He loved them (sometimes you yell the most at the kid you love the most). Last week the religious leaders of his time were represented as the unfaithful tenants in God’s vineyard.
They were the ones who refused to listen to the prophets and even killed the Son. This week the religious leaders they were the invited guests to the wedding banquet. It was the custom of the time to send runners out with invitations informing the invited that there would be a wedding feast soon and to get prepared. When the meal was ready the runners would return to bring back the guests.
The western Catholic Church Tradition is not an apocalyptic tradition, but our prayers and scripture texts still very often make use of apocalyptic language (i.e., language describing the end of the world as punishment for evil-doers and as a time of vindication for committed Christians). Apocalyptic language originally served the purpose of consoling and encouraging ancient Jewish believers when the Assyrian Empire laid siege to the northern Kingdom of Israel in the late 8th Century BC. Apocalyptic language was used again when the southern Kingdom of Judah came under assault in the late 7th and early 6th Centuries by the Babylonian Empire of Nebuchadnezzar II. Thereafter, major catastrophic Jewish societal crises saw apocalyptic language come into use by the likes of the prophets Jeremiah, Ezekiel, 4th Isaiah, and Daniel. Sometimes the apocalyptic voice announced good news and hope. Today’s text is just such a hope-filled passage, from what is called the Apocalypse of (4th) Isaiah which is likely a 5th or 4th Century BC insertion into 1st Isaiah’s work, appearing as chapter 25. This text was written during the Persian era (539 to 325 BC). The prophet used the image of Mount Zion, on which Jerusalem rests and which served as the Jewish center of the world. The top of Mount Zion was also therefore the vantage point from which to see through “the web that is woven over all nations,” i.e., to spiritually and metaphorically “see past” human death to a consoling afterlife. This passage is among the earliest of Old Testament texts which hint at or even assert that there is life after earthly death. Never before had that belief been an important theme for ancient Judaism. Abraham, Moses, David, Elijah and not even 1st Isaiah had proposed an afterlife as an important component or motivating factor of faith in the God of Israel.

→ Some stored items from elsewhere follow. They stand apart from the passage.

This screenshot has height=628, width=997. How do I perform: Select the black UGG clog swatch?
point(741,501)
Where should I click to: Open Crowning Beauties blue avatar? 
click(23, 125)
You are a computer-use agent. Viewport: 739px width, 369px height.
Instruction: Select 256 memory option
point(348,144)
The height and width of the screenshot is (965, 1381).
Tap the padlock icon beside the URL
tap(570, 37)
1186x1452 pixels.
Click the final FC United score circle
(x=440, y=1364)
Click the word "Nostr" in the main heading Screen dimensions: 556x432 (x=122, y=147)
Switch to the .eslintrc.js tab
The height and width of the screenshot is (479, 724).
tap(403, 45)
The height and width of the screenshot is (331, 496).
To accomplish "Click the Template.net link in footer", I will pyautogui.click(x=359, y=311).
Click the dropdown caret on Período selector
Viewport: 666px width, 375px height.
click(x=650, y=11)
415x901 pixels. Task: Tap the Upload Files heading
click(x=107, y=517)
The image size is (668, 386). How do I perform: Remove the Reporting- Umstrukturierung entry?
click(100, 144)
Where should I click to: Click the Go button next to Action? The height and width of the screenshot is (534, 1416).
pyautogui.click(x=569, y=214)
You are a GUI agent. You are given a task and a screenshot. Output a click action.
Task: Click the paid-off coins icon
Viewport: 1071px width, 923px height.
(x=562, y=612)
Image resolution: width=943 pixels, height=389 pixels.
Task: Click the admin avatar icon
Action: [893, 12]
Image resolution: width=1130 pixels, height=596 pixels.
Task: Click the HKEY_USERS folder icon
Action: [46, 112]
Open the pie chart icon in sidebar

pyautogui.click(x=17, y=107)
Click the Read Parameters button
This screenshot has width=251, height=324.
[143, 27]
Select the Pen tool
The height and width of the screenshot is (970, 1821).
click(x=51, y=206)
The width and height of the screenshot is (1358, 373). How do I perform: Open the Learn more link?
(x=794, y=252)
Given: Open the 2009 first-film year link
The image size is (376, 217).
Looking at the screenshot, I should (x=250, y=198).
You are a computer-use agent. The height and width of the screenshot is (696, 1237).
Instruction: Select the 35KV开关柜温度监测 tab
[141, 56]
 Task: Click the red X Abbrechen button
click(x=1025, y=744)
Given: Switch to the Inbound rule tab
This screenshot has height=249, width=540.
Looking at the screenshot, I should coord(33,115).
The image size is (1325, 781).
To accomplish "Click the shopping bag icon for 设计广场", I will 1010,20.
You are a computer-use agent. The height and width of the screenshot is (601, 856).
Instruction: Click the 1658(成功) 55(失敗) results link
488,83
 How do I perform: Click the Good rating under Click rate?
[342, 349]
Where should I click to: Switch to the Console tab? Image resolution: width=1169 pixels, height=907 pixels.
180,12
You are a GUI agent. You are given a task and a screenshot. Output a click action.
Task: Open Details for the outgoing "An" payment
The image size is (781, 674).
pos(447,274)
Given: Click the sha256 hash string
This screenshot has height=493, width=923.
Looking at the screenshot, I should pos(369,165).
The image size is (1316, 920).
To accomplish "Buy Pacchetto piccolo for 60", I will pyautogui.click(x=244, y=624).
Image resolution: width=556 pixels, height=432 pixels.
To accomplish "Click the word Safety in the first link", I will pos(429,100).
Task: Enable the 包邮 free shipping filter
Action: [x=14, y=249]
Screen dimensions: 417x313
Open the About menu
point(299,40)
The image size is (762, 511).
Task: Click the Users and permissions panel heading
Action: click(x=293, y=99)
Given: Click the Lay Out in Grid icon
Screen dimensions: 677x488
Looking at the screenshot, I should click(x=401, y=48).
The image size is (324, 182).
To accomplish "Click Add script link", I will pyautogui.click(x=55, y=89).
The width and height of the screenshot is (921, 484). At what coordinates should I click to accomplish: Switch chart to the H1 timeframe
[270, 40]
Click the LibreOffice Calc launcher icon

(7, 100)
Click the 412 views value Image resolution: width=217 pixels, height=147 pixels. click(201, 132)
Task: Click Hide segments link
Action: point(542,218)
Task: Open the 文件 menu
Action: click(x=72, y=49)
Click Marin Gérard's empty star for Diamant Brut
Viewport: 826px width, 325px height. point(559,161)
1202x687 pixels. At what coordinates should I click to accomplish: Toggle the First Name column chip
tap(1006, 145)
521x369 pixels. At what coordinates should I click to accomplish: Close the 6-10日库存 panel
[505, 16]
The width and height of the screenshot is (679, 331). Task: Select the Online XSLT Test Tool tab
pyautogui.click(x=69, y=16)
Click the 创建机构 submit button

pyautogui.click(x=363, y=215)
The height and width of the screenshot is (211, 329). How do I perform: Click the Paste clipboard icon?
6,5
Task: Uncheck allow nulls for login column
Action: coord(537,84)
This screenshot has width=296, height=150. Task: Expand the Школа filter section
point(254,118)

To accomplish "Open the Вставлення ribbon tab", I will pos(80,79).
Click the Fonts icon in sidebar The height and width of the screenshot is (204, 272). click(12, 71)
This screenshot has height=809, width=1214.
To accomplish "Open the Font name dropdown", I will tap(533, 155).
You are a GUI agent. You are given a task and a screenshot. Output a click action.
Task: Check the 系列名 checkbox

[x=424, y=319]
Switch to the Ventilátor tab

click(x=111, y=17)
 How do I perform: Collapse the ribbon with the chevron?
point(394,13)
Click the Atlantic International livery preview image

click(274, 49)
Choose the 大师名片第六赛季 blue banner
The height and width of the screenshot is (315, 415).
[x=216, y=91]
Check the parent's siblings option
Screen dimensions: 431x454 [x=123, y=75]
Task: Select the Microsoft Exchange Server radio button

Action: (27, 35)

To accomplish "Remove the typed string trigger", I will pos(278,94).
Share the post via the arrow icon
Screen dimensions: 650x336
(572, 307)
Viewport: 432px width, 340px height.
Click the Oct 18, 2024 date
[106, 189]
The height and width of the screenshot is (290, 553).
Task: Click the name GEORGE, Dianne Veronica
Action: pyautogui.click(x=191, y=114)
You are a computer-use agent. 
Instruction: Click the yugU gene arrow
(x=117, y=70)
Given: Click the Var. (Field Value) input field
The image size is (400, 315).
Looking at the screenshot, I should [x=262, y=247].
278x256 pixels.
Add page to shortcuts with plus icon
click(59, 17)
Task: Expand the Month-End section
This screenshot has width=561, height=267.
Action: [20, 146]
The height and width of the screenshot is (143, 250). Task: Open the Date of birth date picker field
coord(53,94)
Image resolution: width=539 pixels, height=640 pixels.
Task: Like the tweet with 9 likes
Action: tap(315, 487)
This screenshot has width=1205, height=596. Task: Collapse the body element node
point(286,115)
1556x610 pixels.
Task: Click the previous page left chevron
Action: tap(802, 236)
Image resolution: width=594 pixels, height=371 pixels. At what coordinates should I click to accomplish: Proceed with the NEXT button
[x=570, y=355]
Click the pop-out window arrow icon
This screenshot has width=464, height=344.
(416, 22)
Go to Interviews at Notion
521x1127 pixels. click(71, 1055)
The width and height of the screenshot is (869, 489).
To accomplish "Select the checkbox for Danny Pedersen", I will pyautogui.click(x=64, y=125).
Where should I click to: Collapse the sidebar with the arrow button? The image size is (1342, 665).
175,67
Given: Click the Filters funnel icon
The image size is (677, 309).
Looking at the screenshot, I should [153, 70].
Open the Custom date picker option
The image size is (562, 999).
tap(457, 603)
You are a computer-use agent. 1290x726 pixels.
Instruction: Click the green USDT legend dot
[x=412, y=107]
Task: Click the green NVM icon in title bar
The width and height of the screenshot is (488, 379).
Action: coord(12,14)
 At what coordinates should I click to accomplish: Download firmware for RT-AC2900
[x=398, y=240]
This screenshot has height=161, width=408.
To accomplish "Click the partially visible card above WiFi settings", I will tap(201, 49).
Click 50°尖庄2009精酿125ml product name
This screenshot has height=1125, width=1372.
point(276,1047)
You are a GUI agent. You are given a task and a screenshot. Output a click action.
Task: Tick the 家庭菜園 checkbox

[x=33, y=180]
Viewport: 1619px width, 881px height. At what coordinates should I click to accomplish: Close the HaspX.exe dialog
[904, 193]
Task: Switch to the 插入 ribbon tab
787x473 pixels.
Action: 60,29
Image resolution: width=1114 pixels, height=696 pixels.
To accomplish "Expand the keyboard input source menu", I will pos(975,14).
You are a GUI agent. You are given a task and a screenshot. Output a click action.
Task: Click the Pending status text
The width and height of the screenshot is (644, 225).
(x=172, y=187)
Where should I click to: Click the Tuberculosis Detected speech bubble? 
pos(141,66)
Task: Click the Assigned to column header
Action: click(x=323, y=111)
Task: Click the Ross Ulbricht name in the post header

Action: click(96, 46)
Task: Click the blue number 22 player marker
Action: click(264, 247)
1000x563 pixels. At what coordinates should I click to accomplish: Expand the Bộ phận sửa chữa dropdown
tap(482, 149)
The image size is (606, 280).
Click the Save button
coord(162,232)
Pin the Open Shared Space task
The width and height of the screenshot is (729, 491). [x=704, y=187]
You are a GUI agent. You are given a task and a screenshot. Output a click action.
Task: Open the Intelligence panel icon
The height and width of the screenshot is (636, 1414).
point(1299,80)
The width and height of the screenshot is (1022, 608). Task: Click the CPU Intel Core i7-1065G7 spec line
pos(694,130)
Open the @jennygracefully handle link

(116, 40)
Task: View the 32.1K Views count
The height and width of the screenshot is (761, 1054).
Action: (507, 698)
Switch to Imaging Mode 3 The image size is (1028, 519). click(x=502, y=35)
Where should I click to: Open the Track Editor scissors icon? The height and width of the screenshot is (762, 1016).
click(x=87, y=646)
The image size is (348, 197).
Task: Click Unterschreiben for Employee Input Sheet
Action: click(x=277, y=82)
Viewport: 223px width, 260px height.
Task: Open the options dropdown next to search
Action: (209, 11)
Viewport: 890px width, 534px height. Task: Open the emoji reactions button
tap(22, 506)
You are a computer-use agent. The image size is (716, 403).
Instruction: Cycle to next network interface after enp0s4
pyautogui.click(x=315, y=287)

Indeed, we might have expected Moses to have mentioned such belief since he was born in Egypt and raised in the very household of a pharaoh. The Egyptian culture believed strongly in the idea of an afterlife as is evidenced by the pyramids and other tomb structures and their associated inscriptions, art, and artefacts. But, Judaism seems to have taken no notice until this 4th contributor to Isaiah (hence, our name for this anonymous hand, “4th Isaiah”). This text is a frequently chosen Old Testament text at Catholic funeral liturgies. It is the most primitive ancestor of theological speculation which eventually articulated faith in what Jesus labeled “the Kingdom of God,” in “resurrection from the dead,” and in “everlasting life.” This is a profoundly important message which was a significant theological platform for the very Gospel Message announced by Jesus of Nazareth. It would be, after all, in Jerusalem and on that very Mount Zion, that Jesus would suffer, die, and rise, thereby introducing a new, improved and expanded covenant to succeed that of Moses. And, this new covenant would be made open to all peoples and to all nations. This new covenant would come to be an offer of universal salvation, wisdom, justice, and peace. Even death would not impede this salvation. Death would be destroyed and reduced to a merely ordinary place in the process of life; it would no longer be seen to be the permanent end or annihilation of life.
The Kingdom of God
The early Christians embraced the hope of the Gospel Message most firmly and transmitted that hope by use of Jesus’ metaphorical images of “the kingdom of God.” The mystery of God’s Kingdom as proclaimed by Jesus in the Gospel texts was always described metaphorically precisely because it described a Mysterious Reality, beyond the comprehension of the human mind. Today’s Gospel parable is a kingdom parable. It asserts for those who claim to have faith in the God of Israel that their cooperation with that kingdom is important. They must behave appropriately as citizens of Heaven already, here and now in this life. It was to the chief priests and elders that Jesus addressed this parable. They were the noble citizens of Judaism of the early 1st Christian Century, and the others in Judaism assumed that they knew how to effectively cooperate with God. The parable hints, however, that merely the status of being invited and even admitted (admitted in and dressed up in a wedding garment) is not the same as full, conscious, and active participation. Being there is insufficient.
Jesus’ different View
Engaging the mystery of God’s Kingdom is much more important however imperfectly because remember Jesus’ references to the fact that “prostitutes and tax collectors” enter God’s Kingdom ahead of the Jewish leaders!). Perhaps we must reconsider with some self-criticism how easily we Christian believers can become passive and merely status conscious, while at the same time effectively “opting out” of active and committed Christian fellowship and life.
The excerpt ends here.